Text:
Burning Ice is a Chinese original crime drama television series, adapted from the novel The Untouched Crime by the author Zijin Chen (紫金陈), broadcast on iQiyi in September 2017.

Series summary
Yu Guo, a leading member of a local “Ant Tribe” - a group of radicalized low-income college graduates who set up a rogue community next to farmers, rural migrant workers and laid-off workers - is accidentally drawn into a homicide case through a girl who he is still in love with, but no longer in his life. Hui-ru Zhu, his ex-girlfriend in high school, has become a suspect in a murder investigation and needs his help to clear her name.

Along the same time as Hui-ru Zhu is accused of murder, a group of homicide cases from a decade ago return to the spotlight. The reason: the likeness to a series of gruesome murders linked to a suspect with the online user name of The Snowman. With striking similarities to a string of recent homicides linked to serial killer, and ex-cop, Wen Luo. While Wen Luo has evaded arrest, he has accidentally and intricately become involved in the murder that Zhu Huiru's accused of, by covering up any evidence that might link her and Yu Guo to the crime. For reasons unknown at the time, the past is prologue for Hui-ru Zhu and the weaving story currently unfolding.

Liang Yan, a local crooked-cop who also happens to be the ex-partner to accused serial killer Wen Luo, takes the case as a way to regain trust from the police department. He was demoted for “aggression” and “extra-curricular” activities while on duty, resulting in him losing rank. His captain promises Liang Yan if he solves this case, he will receive full re-instatement and can “write his own ticket” for any job in the department. The problems Liang face as he gets closer to unearthing clues and discovering motive and perpetrators, is how can he go after, and arrest, his ex-partner.

As Yu Guo and Hui-ru Zhu race to clear their names and avoid becoming victims themselves. Their worlds collide with both the real killer and the copycat, who is replicating the infamous The Snowman murders from over a decade ago.  When faced with what to do next - face the crime or leave town to protect themselves – with different parties in chase, looking to implicate them, one obstacle after another is continually thrown into their path.

With only difficult decisions ahead. Do they take the consequences from the police, or the criminals pursuing them? As Hui-ru Zhu and Yu Guo finally close in on the truth, navigating the underworld and the characters that come with it, their future together becomes limited. The bond between them is breaking. When the moment of truth arrives, and no options left, there will be only one choice, sacrifice the other to save their self.
 
Everything becomes clear, as they move to the proper exit, and conclusion.

Characters

Liang YAN (Hao QIN)

Extracted information:
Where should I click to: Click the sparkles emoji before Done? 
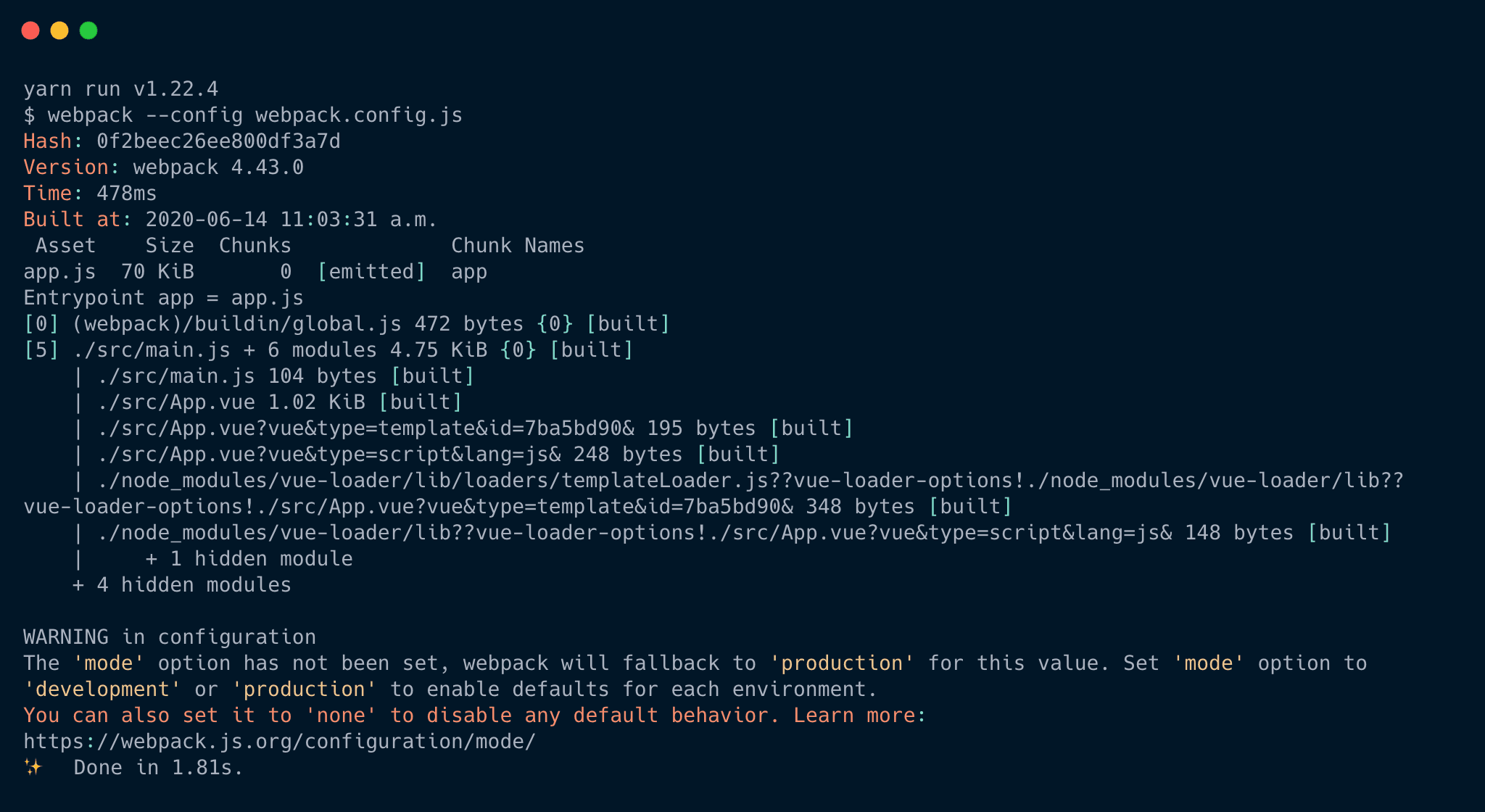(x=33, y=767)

--

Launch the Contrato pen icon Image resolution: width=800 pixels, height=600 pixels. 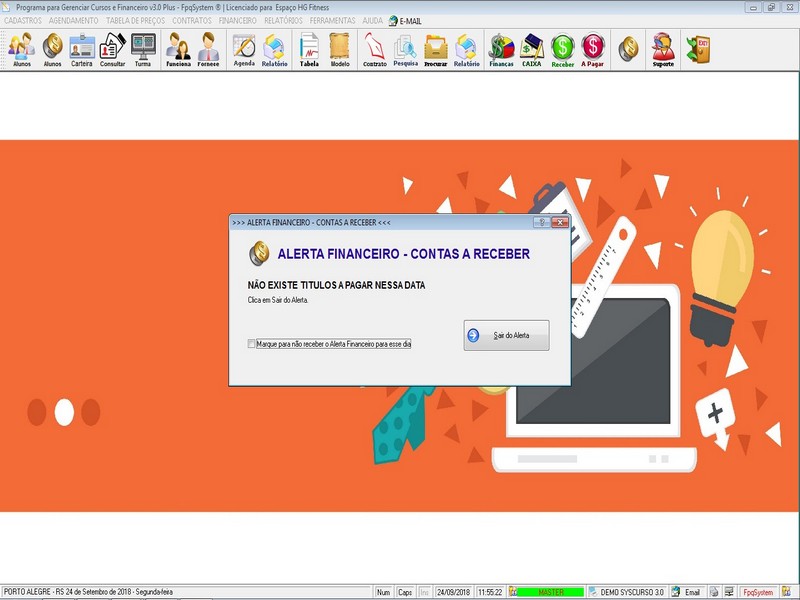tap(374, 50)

---

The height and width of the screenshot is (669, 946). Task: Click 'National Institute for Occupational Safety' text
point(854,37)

What to do:
A. Using the Burning Ice text, decide whether each statement agrees with it: (i) The series was broadcast on iQiyi in September 2017. (ii) Hui-ru Zhu is Yu Guo's sister. (iii) Liang Yan was promoted for his conduct while on duty. Answer yes or no for each, and quote the words that decide it.
B. Answer these questions from the Burning Ice text:
(i) What novel is the series adapted from?
(ii) What online user name is linked to the suspect in the gruesome murders from a decade ago?
(iii) What does Liang Yan's captain promise him if he solves the case?
C. Write the next part of the Burning Ice text, starting after "Liang YAN (Hao QIN)".

Responses by task:
A.
(i) Yes: "broadcast on iQiyi in September 2017"
(ii) No: "Hui-ru Zhu, his ex-girlfriend in high school"
(iii) No: "He was demoted for “aggression” and “extra-curricular” activities while on duty"

B.
(i) The Untouched Crime, by Zijin Chen (紫金陈)
(ii) The Snowman
(iii) Full re-instatement, and he can “write his own ticket” for any job in the department

C.
Born into a family of detectives with a storied history, Liang was the typical mischievous teenager, at times forgetting who his family was, but always still able to fall into trouble. Under his father's aggressive guidance, and watchful eye, he graduated from the police academy at the top of his class. After a few years on the force, the “rule breaking” attitude from his youth came back. But now directed towards his superiors, Liang was eventually demoted for an “aggressive” behavior coupled with “extra-curricular” activities while on duty. While trying to regain trust from the police department, he stumbles upon a mysterious “cold-case” that has similarities to a killer he has been chasing, who calls himself “The Snowman.  He pursues the theory that they are.

Hui-ru ZHU (Jiajia DENG）

Hui-ru is a woman seeking freedom from her family and hometown, and exit to a calmer life. Beauty, coveted by many women, brought her the wrong type of attention, becoming a catalyst to events that forever change her life. Dragged against her will into a world she doesn’t, and cannot control… bridged together by past relationships with men and a homicide investigation, while under the watchful eye of a serial killer.

Wen Luo (Lu Yao)

A gifted forensic medical examiner and ex-cop, and who also happened to be Liang Yan’s ex-partner in the police force. Many years ago his wife and daughter went missing while he was away on a business trip, and now he is hell-bent on finding out the truth, and revenge towards who is responsible.  Without the bodies or any concrete evidence the police declare it as a missing person case, and consider it closed due to lack of evidence. Not satisfied with the outcome of the investigation, Wen decides to investigate on his own. When an unknown fingerprint, suppressed in the original investigation, is found at his home, he discovers similarities to his case and the infamous Snowman killer.

Yu Guo (Xu Dai)

Yu Guo is a typical member of an “Ant Tribe” - a group of radicalized low-income college graduates – as a college educated graduate trying to find his own place in a city he barely recognizes anymore. Then one day, his already fragile world is turned upside-down when he is accidentally drawn into a homicide case through his ex-girlfriend, who he is still madly in love with. Even though she might not share the same feelings as he does. In a race against time to clear their names, his human nature is challenged as he faces his own demons of greed, vanity and reckless ambition.

Feng-tian Li (Li Ning)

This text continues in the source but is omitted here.